The Wall Street Journal ran a story last week

“TikTok, Instagram Reels or YouTube Shorts: Who will Win the Short-Video Race”

They trace the history of short videos starting with the first App: Vine, in 2017 and then TikTok’s rise after Vine was discontinued.

By 2019 TikTok had been downloaded a billion times and then with the lockdown in 2020 TikTok’s usage increased significantly as did the scrutiny over user data and it’s chinese owner Byte dance.

Late 2020, Facebook launches Instagram Reels and Google launches YouTube shorts to compete — they both grow rapidly

More platforms are introducing shorts — Pinterest introduced “Watch”, Snapchat releases “Spotlight”, Netflix — “Fast Laughs” — clips from Netflix shows and Twitter is testing an updated Explore tab specifically for 1 minute video

My Take: It doesn’t matter who’s leading — post everywhere — BUT start doing it: making videos 1 minute or less

Videos have traditionally been the most expensive and hardest content to create. With the demand of short videos and every platform aggressively leaning into these, the tools are getting way easier to where you really have no excuse — just do it.


The full 7:43 Story from WSJ

 

More from Future Social

Just caught this in my inbox from Future Social:

The head of Instagram has been public enemy No. 1 the last few weeks as the internet (and a couple of Kardashians) angrily yells to “make Instagram Instagram again.” There’s a cultural feeling that IG is just doing a TikTok impersonation lately, cutting back your friends’ photos in favor of recommended video content. We’re living in the Reels world now, where vertical short-form vids feel like the primary content type for two of the largest social networks.

They go on to suggest that this move is a good catalyst for brands to start TikToking. They then go on to remind us what Instagram said their first blog post in 2020

Reels invites you to create fun videos to share with your friends or anyone on Instagram. Record and edit 15-second multi-clip videos with audio, effects, and new creative tools. You can share reels with your followers on Feed, and, if you have a public account, make them available to the wider Instagram community through a new space in Explore. Reels in Explore offers anyone the chance to become a creator on Instagram and reach new audiences on a global stage.
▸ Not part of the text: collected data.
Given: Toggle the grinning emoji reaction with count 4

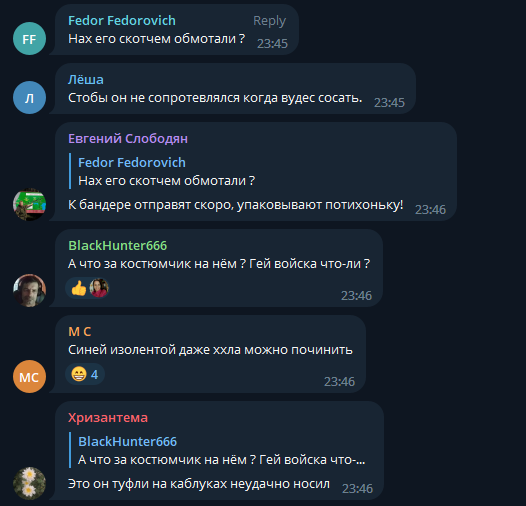Looking at the screenshot, I should click(x=85, y=374).
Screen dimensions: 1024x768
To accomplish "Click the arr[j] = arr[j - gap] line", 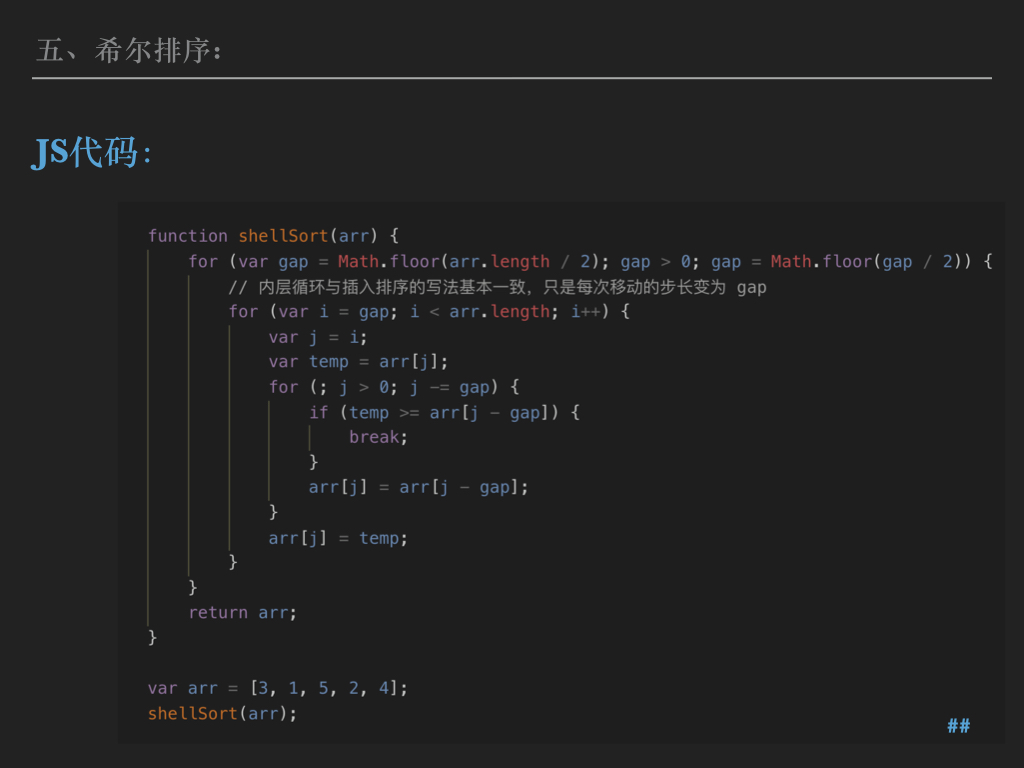I will click(418, 487).
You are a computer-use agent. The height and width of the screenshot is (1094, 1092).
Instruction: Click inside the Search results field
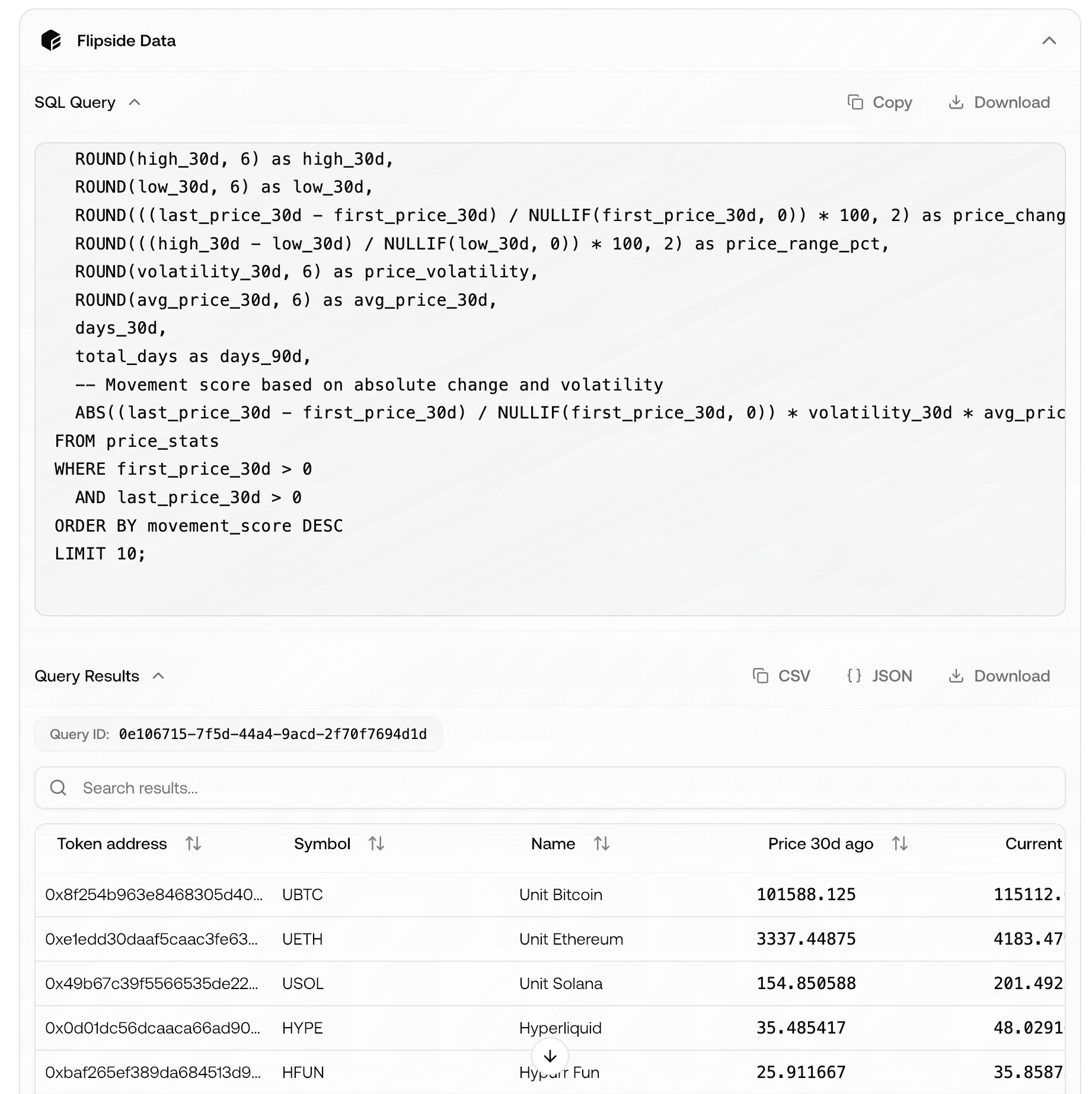click(296, 788)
Then they go on with the “social media math of it all”:

Let’s be honest, brands: You’re pot-committed to Instagram. Over 200 million businesses are on the platform. You can’t jump off IG just because the format changed—you’ve spent too much time and money building a community there.

If you plan on having business success on Instagram, you better commit to Reels.

If we agree Reels and TikToks are basically the same, you better commit to TikTok.

They then go on to say what I’ve felt which is that Instagram is giving us the gift of efficiency. Two of the largest platforms are encouraging the exact same type of content.

TikTok is a content-recommendation engine.

They then go on to point out how TikTok differs from the other social networks which are “follow-based networks”.

TikTok isn’t like that, though. Users primarily scroll the For You page, mostly comprising content the algorithm thinks you’d enjoy. You don’t need followers—TikTok’s gonna push your content to the right audiences automatically. Brands can dip their toes into TikTok through literally copy/pasting the content.

While I knew that instinctively, until reading this, I had not fully realized the difference. But I did realize that it’s far easier posting a 9:16 video to multiple platforms optimized around the vertical video and that’s a great thing.